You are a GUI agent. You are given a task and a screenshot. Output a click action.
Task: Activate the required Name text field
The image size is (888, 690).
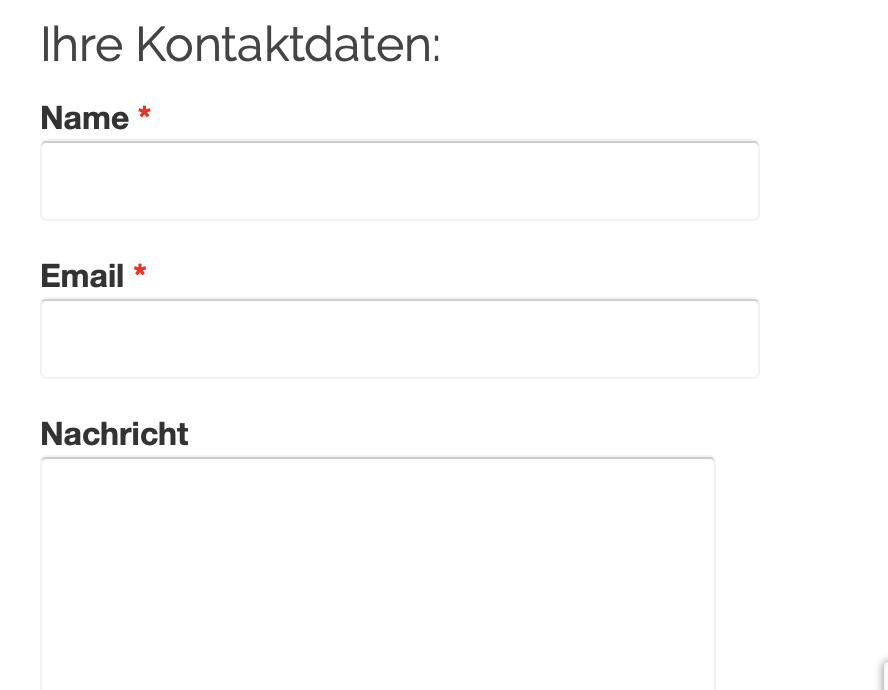click(x=399, y=181)
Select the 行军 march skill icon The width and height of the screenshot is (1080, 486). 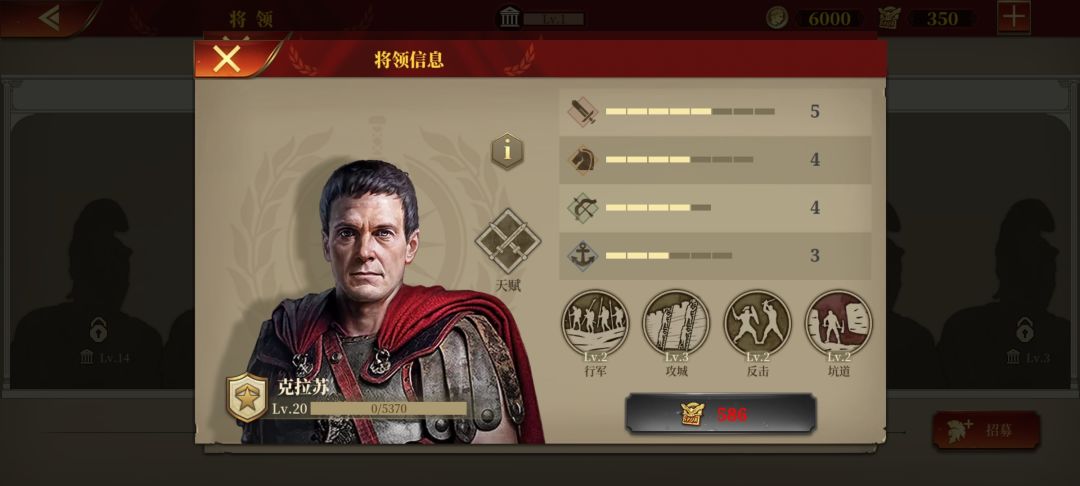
________________________________________
Give back an exact reproduction of the entries, with all pictures excluded.

You are a GUI agent. You are given a task and a screenshot. Output a click action.
Task: Activate the required Name text field
The image size is (888, 690).
click(x=399, y=181)
Select the 行军 march skill icon The width and height of the screenshot is (1080, 486). 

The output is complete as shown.